■ **Description of the task**: Print each of the entries exactly, leaving nothing out.

■ **Data**:
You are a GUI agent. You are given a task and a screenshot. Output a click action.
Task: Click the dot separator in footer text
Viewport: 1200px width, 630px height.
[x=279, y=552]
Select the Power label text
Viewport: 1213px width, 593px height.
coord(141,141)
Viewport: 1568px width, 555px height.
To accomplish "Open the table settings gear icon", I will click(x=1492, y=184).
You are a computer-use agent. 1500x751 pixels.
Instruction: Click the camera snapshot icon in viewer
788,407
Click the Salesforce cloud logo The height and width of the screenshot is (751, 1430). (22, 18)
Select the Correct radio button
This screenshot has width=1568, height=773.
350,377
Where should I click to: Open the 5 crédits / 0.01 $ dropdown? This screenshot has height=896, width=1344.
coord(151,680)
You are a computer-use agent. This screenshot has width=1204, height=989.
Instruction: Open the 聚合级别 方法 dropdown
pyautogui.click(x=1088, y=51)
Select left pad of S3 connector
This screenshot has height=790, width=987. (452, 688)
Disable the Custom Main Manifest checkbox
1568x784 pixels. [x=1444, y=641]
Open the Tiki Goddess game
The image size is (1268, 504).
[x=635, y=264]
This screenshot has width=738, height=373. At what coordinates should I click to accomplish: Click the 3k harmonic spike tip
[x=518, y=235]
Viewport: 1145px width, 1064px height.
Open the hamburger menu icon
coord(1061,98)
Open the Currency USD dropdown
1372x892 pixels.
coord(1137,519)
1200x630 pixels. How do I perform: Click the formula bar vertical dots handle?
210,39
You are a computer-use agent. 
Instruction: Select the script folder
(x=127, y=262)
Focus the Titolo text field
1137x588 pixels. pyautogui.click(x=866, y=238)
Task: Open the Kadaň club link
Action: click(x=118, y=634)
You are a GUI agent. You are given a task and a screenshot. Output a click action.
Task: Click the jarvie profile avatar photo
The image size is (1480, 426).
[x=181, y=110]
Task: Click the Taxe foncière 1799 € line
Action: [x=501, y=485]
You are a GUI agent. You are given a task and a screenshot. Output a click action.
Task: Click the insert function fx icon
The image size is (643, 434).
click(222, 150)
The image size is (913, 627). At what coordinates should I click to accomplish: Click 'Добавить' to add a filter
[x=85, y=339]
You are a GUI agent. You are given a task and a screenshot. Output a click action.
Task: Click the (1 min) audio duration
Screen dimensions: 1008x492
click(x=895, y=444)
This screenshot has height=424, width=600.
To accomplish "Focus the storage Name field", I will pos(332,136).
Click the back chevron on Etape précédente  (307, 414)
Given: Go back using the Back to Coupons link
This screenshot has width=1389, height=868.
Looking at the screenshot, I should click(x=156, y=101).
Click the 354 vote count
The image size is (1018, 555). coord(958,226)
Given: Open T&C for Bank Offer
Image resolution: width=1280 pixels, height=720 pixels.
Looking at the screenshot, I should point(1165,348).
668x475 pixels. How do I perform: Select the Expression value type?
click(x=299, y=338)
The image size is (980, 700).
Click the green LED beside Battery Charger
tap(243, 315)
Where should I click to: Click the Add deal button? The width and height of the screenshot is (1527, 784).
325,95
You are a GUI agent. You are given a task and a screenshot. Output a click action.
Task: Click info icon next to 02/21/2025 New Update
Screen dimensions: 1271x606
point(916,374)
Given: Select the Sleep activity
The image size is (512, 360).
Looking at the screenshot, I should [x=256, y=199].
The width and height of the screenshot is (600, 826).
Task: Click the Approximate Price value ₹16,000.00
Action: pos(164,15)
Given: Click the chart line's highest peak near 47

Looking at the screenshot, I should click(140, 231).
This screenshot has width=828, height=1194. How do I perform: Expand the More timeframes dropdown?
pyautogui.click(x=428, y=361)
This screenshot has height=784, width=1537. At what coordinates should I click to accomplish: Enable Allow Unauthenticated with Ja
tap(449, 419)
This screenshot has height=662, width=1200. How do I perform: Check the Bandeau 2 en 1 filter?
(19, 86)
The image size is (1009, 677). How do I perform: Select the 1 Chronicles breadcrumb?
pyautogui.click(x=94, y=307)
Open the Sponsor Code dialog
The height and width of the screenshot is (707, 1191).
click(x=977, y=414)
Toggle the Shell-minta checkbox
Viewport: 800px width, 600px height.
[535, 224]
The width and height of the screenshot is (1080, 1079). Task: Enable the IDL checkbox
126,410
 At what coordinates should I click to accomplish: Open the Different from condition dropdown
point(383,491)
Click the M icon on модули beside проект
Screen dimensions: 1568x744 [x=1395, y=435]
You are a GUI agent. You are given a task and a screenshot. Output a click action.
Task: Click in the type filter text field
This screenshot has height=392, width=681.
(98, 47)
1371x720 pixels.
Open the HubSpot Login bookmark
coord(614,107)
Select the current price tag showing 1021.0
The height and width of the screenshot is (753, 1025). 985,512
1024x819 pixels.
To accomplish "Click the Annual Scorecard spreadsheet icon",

■ **Problem solution**:
You are a GUI agent. You are given a task and a screenshot. Output a click action.
Task: Click the dot separator in footer text
Viewport: 1200px width, 630px height.
[x=279, y=552]
Select the Power label text
Viewport: 1213px width, 593px height.
coord(141,141)
Viewport: 1568px width, 555px height.
To accomplish "Open the table settings gear icon", I will click(x=1492, y=184).
You are a computer-use agent. 1500x751 pixels.
Instruction: Click the camera snapshot icon in viewer
788,407
Click the Salesforce cloud logo The height and width of the screenshot is (751, 1430). (22, 18)
Select the Correct radio button
This screenshot has width=1568, height=773.
350,377
Where should I click to: Open the 5 crédits / 0.01 $ dropdown? This screenshot has height=896, width=1344.
coord(151,680)
You are a computer-use agent. This screenshot has width=1204, height=989.
Instruction: Open the 聚合级别 方法 dropdown
pyautogui.click(x=1088, y=51)
Select left pad of S3 connector
This screenshot has height=790, width=987. (452, 688)
Disable the Custom Main Manifest checkbox
1568x784 pixels. [x=1444, y=641]
Open the Tiki Goddess game
The image size is (1268, 504).
[x=635, y=264]
This screenshot has width=738, height=373. At what coordinates should I click to accomplish: Click the 3k harmonic spike tip
[x=518, y=235]
Viewport: 1145px width, 1064px height.
Open the hamburger menu icon
coord(1061,98)
Open the Currency USD dropdown
1372x892 pixels.
coord(1137,519)
1200x630 pixels. How do I perform: Click the formula bar vertical dots handle?
210,39
You are a computer-use agent. 
Instruction: Select the script folder
(x=127, y=262)
Focus the Titolo text field
1137x588 pixels. pyautogui.click(x=866, y=238)
Task: Open the Kadaň club link
Action: click(x=118, y=634)
You are a GUI agent. You are given a task and a screenshot. Output a click action.
Task: Click the jarvie profile avatar photo
The image size is (1480, 426).
[x=181, y=110]
Task: Click the Taxe foncière 1799 € line
Action: [x=501, y=485]
You are a GUI agent. You are given a task and a screenshot. Output a click action.
Task: Click the insert function fx icon
The image size is (643, 434).
click(222, 150)
The image size is (913, 627). At what coordinates should I click to accomplish: Click 'Добавить' to add a filter
[x=85, y=339]
You are a GUI agent. You are given a task and a screenshot. Output a click action.
Task: Click the (1 min) audio duration
Screen dimensions: 1008x492
click(x=895, y=444)
This screenshot has height=424, width=600.
To accomplish "Focus the storage Name field", I will pos(332,136).
Click the back chevron on Etape précédente  (307, 414)
Given: Go back using the Back to Coupons link
This screenshot has width=1389, height=868.
Looking at the screenshot, I should click(x=156, y=101).
Click the 354 vote count
The image size is (1018, 555). coord(958,226)
Given: Open T&C for Bank Offer
Image resolution: width=1280 pixels, height=720 pixels.
Looking at the screenshot, I should point(1165,348).
668x475 pixels. How do I perform: Select the Expression value type?
click(x=299, y=338)
The image size is (980, 700).
Click the green LED beside Battery Charger
tap(243, 315)
Where should I click to: Click the Add deal button? The width and height of the screenshot is (1527, 784).
325,95
You are a GUI agent. You are given a task and a screenshot. Output a click action.
Task: Click info icon next to 02/21/2025 New Update
Screen dimensions: 1271x606
point(916,374)
Given: Select the Sleep activity
The image size is (512, 360).
Looking at the screenshot, I should [x=256, y=199].
The width and height of the screenshot is (600, 826).
Task: Click the Approximate Price value ₹16,000.00
Action: pos(164,15)
Given: Click the chart line's highest peak near 47

Looking at the screenshot, I should click(140, 231).
This screenshot has width=828, height=1194. How do I perform: Expand the More timeframes dropdown?
pyautogui.click(x=428, y=361)
This screenshot has height=784, width=1537. At what coordinates should I click to accomplish: Enable Allow Unauthenticated with Ja
tap(449, 419)
This screenshot has height=662, width=1200. How do I perform: Check the Bandeau 2 en 1 filter?
(19, 86)
The image size is (1009, 677). How do I perform: Select the 1 Chronicles breadcrumb?
pyautogui.click(x=94, y=307)
Open the Sponsor Code dialog
The height and width of the screenshot is (707, 1191).
click(x=977, y=414)
Toggle the Shell-minta checkbox
Viewport: 800px width, 600px height.
[535, 224]
The width and height of the screenshot is (1080, 1079). Task: Enable the IDL checkbox
126,410
 At what coordinates should I click to accomplish: Open the Different from condition dropdown
point(383,491)
Click the M icon on модули beside проект
Screen dimensions: 1568x744 [x=1395, y=435]
You are a GUI agent. You are given a task and a screenshot. Output a click action.
Task: Click in the type filter text field
This screenshot has height=392, width=681.
(98, 47)
1371x720 pixels.
Open the HubSpot Login bookmark
coord(614,107)
Select the current price tag showing 1021.0
The height and width of the screenshot is (753, 1025). 985,512
1024x819 pixels.
To accomplish "Click the Annual Scorecard spreadsheet icon",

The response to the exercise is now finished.